There continues to be very patchy coverage of the progress and outcomes of Interest Rate Hedging product reviews. The impression would be that the majority of cases have gone through the FCA approved process to have the facts reviewed by an independent reviewer and for compensation to be paid where appropriate. Many of those initial compensation payments have indeed been made – but the more complex aspects of compensation will be the payments to be made for ‘Consequential Loss’.
Consequential Loss claims are complex and it is very important to understand what qualifies and what doesn’t and then to be able to present the facts in a compelling way. These cases will be ruthlessly examined by the banks. One case handled by us will have implications on the business over the next five years and if it is agreed will involve the bank making an assessment annually based on the release of financial information.

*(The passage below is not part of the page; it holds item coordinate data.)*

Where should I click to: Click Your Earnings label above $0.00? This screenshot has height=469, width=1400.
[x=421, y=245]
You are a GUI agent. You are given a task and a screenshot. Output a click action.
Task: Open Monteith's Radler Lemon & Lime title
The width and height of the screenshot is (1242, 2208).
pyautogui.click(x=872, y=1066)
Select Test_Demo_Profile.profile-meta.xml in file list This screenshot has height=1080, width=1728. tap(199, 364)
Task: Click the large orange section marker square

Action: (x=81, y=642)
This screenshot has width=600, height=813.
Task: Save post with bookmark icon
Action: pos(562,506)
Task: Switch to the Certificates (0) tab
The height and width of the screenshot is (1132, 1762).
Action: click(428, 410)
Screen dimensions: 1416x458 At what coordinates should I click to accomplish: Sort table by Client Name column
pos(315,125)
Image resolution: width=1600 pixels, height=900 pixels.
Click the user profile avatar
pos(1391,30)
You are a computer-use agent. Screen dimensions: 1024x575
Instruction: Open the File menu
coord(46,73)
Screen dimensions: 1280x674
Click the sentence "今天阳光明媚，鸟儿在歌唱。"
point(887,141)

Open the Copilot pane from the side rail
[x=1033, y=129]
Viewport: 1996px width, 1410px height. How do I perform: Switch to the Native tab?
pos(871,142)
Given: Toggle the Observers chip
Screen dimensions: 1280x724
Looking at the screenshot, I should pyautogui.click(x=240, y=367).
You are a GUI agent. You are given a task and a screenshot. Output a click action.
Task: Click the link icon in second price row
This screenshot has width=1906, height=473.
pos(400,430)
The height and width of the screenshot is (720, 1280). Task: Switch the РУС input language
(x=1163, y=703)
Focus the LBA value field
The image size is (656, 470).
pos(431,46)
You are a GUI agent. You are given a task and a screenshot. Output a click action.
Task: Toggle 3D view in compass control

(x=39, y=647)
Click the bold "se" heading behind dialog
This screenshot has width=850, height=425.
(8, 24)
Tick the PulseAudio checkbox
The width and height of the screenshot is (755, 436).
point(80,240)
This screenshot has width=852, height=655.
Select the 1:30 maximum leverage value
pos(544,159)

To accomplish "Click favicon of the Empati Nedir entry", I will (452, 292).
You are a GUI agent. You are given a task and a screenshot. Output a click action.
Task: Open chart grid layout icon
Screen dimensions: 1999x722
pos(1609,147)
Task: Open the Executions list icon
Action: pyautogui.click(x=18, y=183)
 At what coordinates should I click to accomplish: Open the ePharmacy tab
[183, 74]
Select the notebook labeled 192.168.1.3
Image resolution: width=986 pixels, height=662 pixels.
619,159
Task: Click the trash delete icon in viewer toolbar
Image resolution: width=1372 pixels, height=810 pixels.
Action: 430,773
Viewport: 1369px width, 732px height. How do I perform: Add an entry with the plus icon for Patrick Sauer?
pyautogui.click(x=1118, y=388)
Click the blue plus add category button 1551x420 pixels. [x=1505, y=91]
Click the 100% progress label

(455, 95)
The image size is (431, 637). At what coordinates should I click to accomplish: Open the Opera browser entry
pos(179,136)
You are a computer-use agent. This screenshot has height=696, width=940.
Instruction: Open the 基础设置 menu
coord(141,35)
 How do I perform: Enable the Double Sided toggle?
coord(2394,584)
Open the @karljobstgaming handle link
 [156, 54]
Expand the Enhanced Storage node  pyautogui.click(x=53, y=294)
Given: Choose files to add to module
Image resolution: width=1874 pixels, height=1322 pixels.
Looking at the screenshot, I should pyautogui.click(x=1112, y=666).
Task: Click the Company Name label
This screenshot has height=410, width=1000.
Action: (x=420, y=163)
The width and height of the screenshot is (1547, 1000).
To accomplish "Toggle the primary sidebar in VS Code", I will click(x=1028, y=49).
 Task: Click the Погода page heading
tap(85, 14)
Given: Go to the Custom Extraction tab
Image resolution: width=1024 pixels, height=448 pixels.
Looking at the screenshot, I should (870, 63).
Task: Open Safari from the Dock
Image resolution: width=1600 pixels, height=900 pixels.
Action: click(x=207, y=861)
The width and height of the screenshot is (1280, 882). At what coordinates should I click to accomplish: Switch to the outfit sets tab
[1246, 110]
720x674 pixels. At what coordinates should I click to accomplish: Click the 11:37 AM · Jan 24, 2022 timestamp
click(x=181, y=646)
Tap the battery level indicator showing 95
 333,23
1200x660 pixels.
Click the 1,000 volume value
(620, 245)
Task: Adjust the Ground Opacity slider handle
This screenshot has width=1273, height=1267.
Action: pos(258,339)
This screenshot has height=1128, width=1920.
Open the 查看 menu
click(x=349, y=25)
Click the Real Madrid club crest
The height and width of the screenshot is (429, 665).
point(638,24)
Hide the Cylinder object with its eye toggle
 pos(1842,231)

Meanwhile two pivotal issues have been pursued to the Courts, which could have an effect on some cases which could have been considered to have been dealt with:
An important judgement in the case of ‘Suremine Ltd v Barclays Bank plc’ has created the opportunity for the borrower to make a claim that the bank was negligent in conducting the review in the way that it did. The claimant had objected to the outcome of the banks review and specifically the banks decision about the ‘replacement product’ that the bank decreed would have been taken out instead of the SWAP. This is common in many cases and has the effect of reducing the amount of the compensation paid. Suremine argued that the bank had a duty of care to the customer to conduct the review in their interests, but the bank argued that their duty of care was to the FCA, to conduct the review in accordance with the process. This is a finely balanced argument and the judge gave permission for the claim to proceed.
Another important point came out of this case which has not been picked up on as much as the above issue. This is the impact that this could have on ‘time-barred’ claims. Many of these miss-selling cases couldn’t be pursued in the courts because of the time elapsed under the Statute of Limitations. However if the outcome of this case is positive for the claimant it could have the impact of effectively ‘starting the clock again’ with the actual review (rather than the miss-selling event).
This will be a case to watch.
Other cases are in the pipeline which are claiming that as the banks have been ‘found guilty’ of manipulating LIBOR their IRHP contracts linked to LIBOR are invalidated. A moot point here is that the banks have not technically been ‘found guilty’. Company formation Financial regulator reviews (here and in the US) have led to fines being imposed but that is not technically the same. Again if a court rules on a case such as this it will create a major precedent.
A lot therefore going on behind the scenes – despite it having gone quiet in the regular Sunday papers!